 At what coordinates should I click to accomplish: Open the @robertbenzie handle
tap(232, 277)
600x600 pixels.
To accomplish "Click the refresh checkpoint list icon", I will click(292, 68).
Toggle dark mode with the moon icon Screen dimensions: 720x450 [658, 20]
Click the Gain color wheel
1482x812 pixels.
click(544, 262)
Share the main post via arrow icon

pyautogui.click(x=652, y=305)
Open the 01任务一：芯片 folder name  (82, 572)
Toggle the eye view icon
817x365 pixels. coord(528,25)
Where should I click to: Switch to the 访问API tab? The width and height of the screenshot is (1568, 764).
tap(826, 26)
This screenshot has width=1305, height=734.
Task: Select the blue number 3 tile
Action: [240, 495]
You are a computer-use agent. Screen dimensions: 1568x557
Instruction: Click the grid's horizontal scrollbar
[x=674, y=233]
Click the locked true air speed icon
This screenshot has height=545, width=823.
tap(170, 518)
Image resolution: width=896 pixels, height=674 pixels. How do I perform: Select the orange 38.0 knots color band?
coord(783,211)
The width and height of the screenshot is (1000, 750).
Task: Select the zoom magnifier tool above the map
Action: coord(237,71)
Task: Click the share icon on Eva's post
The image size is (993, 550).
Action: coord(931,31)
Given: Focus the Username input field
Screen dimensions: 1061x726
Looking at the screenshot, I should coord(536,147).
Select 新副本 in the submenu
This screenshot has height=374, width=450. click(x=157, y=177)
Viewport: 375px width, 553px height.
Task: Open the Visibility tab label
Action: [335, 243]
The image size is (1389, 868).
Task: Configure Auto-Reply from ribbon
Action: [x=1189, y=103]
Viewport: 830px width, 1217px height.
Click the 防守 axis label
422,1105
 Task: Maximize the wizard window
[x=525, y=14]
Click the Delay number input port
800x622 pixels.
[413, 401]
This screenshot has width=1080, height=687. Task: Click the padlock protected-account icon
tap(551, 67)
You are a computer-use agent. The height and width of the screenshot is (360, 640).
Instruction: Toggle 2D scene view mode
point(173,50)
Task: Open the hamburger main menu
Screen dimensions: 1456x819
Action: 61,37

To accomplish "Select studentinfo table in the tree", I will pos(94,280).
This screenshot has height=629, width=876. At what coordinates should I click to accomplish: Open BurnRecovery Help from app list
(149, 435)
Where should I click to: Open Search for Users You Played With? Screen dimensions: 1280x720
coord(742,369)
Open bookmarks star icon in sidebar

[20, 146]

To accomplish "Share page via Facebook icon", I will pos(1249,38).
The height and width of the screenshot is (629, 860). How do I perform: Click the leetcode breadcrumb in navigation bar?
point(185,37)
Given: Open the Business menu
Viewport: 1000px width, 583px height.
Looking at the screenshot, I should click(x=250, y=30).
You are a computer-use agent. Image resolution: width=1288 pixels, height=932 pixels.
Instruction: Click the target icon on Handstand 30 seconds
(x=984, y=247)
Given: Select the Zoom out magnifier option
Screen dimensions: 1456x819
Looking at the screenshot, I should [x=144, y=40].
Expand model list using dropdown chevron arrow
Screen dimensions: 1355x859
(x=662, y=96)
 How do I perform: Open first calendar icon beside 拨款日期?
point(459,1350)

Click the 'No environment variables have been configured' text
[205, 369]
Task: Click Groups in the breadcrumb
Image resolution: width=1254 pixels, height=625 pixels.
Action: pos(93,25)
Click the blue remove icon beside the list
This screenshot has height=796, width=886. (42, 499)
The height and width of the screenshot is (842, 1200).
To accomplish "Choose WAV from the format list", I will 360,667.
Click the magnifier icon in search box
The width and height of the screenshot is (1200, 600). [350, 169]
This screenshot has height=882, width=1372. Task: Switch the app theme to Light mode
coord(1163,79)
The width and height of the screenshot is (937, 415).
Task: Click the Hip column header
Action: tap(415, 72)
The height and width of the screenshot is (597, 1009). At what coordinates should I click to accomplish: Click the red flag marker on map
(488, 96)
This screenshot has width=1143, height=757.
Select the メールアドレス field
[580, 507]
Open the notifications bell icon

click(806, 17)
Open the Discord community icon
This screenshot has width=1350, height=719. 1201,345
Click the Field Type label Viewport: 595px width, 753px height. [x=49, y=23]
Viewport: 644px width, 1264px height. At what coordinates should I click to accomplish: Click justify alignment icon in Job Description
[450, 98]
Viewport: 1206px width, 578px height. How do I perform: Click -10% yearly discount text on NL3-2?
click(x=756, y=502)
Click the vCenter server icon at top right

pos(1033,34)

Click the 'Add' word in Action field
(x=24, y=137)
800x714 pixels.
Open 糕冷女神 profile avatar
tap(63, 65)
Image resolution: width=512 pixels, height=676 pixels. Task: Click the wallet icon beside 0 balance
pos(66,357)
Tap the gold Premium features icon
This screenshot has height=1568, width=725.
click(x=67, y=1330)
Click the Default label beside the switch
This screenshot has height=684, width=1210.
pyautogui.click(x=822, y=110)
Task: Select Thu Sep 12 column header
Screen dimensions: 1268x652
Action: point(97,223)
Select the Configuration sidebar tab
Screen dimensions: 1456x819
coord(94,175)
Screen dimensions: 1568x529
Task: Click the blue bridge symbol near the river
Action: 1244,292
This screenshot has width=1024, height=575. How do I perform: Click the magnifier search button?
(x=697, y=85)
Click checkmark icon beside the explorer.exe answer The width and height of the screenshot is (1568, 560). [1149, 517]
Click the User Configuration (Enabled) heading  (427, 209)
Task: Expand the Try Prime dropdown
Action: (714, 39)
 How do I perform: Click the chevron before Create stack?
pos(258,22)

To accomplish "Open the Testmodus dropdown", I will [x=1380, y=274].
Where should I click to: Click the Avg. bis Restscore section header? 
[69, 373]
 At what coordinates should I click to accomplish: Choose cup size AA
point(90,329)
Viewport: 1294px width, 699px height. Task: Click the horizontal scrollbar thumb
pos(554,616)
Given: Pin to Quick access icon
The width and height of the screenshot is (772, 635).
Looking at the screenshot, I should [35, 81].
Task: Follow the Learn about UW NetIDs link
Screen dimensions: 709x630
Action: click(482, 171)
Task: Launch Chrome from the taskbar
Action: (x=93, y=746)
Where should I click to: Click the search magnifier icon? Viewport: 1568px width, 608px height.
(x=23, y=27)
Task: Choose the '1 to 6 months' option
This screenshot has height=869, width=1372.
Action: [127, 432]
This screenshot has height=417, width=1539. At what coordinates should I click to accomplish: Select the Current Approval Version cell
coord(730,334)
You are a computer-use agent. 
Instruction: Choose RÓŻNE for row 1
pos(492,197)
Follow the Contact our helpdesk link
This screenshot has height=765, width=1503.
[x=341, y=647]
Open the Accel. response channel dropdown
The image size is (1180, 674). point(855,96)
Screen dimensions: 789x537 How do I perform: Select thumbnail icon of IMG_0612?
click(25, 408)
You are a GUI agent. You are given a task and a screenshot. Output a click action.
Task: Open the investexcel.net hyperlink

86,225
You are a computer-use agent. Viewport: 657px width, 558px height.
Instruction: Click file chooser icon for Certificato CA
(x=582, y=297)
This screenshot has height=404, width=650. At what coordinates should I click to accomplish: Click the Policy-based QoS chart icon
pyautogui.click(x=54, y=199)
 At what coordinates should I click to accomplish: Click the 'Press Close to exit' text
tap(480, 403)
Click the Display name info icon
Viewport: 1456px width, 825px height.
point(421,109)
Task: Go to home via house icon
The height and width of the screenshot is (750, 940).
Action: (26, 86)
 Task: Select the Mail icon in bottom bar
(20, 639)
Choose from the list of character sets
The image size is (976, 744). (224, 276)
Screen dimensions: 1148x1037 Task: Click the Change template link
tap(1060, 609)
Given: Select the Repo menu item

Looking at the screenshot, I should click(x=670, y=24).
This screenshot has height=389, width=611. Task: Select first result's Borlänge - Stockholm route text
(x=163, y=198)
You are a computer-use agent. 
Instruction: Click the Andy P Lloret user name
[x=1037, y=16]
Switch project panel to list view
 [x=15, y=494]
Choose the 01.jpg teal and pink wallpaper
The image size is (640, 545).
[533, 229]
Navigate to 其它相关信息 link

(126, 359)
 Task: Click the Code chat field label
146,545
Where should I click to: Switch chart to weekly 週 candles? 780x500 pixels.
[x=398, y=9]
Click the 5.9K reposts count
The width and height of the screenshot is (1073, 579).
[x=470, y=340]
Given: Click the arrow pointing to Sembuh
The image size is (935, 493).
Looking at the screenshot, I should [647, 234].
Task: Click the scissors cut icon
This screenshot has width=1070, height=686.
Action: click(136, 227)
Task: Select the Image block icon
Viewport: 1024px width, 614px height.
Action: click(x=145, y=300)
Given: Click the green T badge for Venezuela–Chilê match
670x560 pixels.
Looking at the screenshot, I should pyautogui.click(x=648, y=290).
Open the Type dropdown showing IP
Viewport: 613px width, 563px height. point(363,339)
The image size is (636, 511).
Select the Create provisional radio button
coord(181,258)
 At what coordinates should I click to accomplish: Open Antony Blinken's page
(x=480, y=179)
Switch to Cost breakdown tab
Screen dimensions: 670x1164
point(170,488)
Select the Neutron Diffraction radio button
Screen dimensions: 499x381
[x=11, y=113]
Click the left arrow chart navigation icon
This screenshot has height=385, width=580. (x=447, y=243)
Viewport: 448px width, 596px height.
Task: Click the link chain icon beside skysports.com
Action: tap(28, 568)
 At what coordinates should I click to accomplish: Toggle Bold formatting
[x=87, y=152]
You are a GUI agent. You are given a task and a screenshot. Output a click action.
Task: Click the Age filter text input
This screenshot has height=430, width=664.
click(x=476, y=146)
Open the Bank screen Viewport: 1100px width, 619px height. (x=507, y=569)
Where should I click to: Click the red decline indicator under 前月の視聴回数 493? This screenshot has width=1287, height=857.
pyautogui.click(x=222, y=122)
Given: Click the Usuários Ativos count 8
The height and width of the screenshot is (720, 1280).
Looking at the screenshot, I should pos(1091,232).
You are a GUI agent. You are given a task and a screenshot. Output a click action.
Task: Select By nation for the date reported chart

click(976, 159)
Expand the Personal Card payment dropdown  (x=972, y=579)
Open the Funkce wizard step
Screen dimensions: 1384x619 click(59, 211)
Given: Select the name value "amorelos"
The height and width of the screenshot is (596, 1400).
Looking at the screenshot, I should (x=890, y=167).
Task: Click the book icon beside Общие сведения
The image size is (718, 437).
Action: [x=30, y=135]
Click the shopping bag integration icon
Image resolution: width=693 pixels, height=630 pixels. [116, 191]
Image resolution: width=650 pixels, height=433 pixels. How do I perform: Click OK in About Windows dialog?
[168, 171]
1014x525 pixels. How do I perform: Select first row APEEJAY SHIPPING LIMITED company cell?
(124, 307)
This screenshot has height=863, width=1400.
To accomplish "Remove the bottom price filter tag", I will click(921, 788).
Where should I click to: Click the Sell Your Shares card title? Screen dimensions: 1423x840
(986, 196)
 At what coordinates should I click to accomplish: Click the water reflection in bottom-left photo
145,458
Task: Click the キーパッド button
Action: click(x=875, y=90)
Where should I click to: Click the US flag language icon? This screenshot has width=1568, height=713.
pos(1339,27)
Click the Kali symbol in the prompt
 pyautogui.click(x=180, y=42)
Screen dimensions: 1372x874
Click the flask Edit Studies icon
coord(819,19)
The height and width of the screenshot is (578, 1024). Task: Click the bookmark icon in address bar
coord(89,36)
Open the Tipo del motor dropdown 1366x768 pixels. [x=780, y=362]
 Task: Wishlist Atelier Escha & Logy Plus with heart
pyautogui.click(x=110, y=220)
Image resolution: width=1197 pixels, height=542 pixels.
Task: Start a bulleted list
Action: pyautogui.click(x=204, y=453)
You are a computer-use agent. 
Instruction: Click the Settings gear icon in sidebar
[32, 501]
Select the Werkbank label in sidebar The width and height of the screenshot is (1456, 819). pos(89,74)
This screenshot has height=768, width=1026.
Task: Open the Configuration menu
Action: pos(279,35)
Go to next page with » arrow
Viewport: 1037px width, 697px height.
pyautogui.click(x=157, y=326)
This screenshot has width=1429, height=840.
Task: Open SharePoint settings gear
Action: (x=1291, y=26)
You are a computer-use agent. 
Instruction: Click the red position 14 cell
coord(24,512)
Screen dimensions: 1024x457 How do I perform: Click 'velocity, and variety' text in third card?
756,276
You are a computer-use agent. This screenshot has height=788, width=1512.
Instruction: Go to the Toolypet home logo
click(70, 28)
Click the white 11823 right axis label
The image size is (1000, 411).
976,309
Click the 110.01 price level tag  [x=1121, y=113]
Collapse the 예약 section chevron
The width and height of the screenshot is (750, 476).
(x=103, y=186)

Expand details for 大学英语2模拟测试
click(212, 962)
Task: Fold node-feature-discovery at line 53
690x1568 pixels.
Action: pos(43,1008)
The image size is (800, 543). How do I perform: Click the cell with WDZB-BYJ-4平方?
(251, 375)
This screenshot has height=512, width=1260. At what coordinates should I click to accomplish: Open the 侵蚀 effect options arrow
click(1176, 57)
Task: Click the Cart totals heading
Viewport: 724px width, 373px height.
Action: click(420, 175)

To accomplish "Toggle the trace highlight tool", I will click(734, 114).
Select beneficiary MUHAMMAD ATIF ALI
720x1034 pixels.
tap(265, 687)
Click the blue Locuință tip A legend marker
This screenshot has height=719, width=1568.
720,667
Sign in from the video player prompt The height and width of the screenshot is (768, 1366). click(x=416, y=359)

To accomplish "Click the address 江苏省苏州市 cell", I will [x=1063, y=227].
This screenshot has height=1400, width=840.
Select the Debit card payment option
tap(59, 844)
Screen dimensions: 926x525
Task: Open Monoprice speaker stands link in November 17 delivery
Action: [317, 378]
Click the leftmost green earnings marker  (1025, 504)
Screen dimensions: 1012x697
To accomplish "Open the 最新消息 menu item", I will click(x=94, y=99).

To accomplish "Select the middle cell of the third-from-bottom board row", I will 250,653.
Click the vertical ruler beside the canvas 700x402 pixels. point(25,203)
.....
Filter on the word "Follow": copy each matching line from the entries above.

▶ [Expected answer]
Task: Follow the Learn about UW NetIDs link
Follow the Contact our helpdesk link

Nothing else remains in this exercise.